IX. Nach Erhalt der vorläufigen Meinung der Kammer hielt die Beschwerdegegnerin in ihrem Schreiben vom 17. September 2019 aufrecht, dass der Gegenstand des Streitpatents nicht über den gesamten beanspruchten Umfang ausführbar sei.

X. Die mündliche Verhandlung fand am 18. Oktober 2019 statt. Die Beschwerdegegnerin bestand insbesondere darauf, dass

- auf Grund der Aussagen in den Absätzen [0018] und [0069] des Streitpatents eindeutig sei, dass die beanspruchte "mittlere Höhe hs von 40 bis 110 nm" nicht mit den im Patent gewürdigten bekannten Messmethoden zu bestimmen, sondern mit Gleichung (7) zu berechnen sei,

- daraus folge, im Einklang mit Artikel 69 EPÜ, dass Anspruch 1 impliziere, dass die beanspruchte mittlere Schichtdicke im definierten Bereich nur mit Gleichung (7) zu berechnen sei,

- aber gemäß der Aussage im Absatz [0137] des Patents die Berechnung mit Gleichung (7) keinen Datensatz ergibt, welcher die Berechnung der beanspruchten relativen Standardabweichung ermögliche, und (Absatz [0079] des Streitpatents) Gleichung (7) nur in einem besonderen Bereich von Beschichtungsdicken anwendbar sei, sowie, schließlich, falls die anderen erwähnten Messmethode zu verwenden seien,

- die Daten in der Tabelle 3 des Streitpatents erhebliche Unterschiede zwischen den mit Gleichung (7) berechneten und den mit den bekannten Methoden bestimmten mittleren Höhe Werten zeigten, so dass die Tatsache, ob ein Perlglanzpigment unter dem Anspruch 1 falle, davon abhängig sei, mit welcher Methode die mittlere Substratdicke bestimmt werde, also dass der Fachmann nicht wisse, welches Perlglanzpigment die technische Aufgabe löse (T 464/05 vom 14. Mai 2007).

Folglich seien die beanspruchten Perlglanzpigmente auf jeden Fall nicht über den gesamten Umfang des Anspruchs 1 ausführbar.
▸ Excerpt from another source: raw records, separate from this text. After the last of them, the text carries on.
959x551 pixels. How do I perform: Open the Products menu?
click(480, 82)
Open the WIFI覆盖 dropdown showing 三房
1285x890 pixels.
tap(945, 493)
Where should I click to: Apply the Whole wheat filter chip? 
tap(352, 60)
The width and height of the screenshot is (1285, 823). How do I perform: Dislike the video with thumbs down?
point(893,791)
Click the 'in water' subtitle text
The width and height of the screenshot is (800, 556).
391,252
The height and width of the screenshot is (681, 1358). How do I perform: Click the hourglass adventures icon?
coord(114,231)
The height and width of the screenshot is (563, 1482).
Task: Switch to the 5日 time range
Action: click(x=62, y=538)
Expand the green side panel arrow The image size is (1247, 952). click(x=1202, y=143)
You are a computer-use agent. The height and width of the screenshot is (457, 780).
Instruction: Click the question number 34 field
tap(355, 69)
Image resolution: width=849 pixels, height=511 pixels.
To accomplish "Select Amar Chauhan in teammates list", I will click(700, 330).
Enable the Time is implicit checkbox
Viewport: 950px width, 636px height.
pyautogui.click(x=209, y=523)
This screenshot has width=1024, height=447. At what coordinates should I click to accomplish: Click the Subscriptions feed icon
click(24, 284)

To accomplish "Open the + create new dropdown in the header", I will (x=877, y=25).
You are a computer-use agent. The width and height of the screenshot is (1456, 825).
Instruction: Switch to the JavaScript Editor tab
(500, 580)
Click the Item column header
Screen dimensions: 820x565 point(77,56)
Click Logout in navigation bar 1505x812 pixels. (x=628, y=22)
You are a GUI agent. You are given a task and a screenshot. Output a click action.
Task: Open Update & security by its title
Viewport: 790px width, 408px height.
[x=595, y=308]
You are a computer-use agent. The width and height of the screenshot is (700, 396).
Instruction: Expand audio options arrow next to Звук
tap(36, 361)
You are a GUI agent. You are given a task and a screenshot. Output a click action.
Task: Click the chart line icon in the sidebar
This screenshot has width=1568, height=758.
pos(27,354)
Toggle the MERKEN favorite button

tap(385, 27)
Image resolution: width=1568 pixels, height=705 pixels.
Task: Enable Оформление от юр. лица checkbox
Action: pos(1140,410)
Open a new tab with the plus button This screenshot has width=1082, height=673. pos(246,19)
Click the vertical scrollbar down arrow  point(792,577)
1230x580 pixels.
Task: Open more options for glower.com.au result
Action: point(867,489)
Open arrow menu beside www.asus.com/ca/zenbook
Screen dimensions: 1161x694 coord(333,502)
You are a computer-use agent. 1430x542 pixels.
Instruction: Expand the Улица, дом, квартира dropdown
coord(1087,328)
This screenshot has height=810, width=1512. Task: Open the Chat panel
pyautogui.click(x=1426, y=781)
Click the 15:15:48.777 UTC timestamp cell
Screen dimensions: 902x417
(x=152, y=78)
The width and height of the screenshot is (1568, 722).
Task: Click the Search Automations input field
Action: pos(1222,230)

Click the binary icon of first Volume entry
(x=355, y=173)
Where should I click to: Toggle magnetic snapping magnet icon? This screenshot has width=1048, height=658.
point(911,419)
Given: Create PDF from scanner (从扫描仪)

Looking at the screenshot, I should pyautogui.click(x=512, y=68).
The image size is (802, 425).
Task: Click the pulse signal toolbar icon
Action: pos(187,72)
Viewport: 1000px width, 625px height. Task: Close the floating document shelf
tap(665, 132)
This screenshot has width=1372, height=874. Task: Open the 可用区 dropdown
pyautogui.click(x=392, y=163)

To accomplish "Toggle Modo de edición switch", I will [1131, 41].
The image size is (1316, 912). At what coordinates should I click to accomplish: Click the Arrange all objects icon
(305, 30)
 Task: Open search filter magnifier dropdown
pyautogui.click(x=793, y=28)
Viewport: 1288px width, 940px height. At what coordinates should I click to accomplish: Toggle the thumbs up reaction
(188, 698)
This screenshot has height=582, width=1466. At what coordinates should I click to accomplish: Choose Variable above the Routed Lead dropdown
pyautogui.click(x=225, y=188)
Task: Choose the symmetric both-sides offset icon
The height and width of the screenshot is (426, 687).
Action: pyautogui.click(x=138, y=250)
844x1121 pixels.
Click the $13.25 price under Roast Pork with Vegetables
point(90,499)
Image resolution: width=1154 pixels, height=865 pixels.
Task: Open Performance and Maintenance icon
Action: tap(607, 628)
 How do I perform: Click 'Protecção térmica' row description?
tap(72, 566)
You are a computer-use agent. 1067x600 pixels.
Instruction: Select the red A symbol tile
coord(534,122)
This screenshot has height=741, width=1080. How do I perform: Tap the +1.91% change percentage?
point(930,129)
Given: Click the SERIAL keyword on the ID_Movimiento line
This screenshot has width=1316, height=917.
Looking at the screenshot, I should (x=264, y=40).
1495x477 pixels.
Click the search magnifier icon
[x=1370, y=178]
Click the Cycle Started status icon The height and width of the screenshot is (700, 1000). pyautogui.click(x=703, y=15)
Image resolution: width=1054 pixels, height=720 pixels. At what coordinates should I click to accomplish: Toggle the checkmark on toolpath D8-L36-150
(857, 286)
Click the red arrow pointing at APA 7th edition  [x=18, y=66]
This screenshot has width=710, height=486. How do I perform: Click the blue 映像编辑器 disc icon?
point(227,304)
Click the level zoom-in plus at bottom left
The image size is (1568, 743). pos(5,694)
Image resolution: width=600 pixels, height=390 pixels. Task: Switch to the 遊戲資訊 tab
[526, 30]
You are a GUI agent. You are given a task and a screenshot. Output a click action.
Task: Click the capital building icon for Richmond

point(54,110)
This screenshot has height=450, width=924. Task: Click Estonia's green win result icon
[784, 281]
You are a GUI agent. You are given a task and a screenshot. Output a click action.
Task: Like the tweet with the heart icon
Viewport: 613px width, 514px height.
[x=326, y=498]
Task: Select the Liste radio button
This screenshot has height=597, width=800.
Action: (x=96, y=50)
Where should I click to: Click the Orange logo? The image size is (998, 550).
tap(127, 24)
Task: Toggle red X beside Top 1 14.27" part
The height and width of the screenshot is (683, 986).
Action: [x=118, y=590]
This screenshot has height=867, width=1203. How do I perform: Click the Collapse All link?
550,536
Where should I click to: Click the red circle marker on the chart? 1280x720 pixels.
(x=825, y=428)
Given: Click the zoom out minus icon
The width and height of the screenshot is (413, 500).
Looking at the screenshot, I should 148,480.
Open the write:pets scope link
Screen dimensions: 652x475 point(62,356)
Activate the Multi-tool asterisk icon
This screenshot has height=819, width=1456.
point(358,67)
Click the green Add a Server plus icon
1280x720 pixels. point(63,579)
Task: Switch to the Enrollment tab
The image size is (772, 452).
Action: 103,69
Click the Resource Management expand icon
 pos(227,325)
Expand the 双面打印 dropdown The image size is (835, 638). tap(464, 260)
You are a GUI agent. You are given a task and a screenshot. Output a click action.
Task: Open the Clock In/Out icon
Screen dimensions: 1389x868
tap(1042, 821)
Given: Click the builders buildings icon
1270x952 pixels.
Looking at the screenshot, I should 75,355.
XI. Die Beschwerdeführerin (Patentinhaberin) beantragte, die angegriffene Entscheidung aufzuheben, hilfsweise, das Patent in geänderter Form auf der Grundlage eines der mit der Beschwerdebegründung eingereichten Hilfsanträge I bis IX aufrechtzuerhalten.

Die Beschwerdegegnerin (Einsprechende) beantragte, die Beschwerde zurückzuweisen.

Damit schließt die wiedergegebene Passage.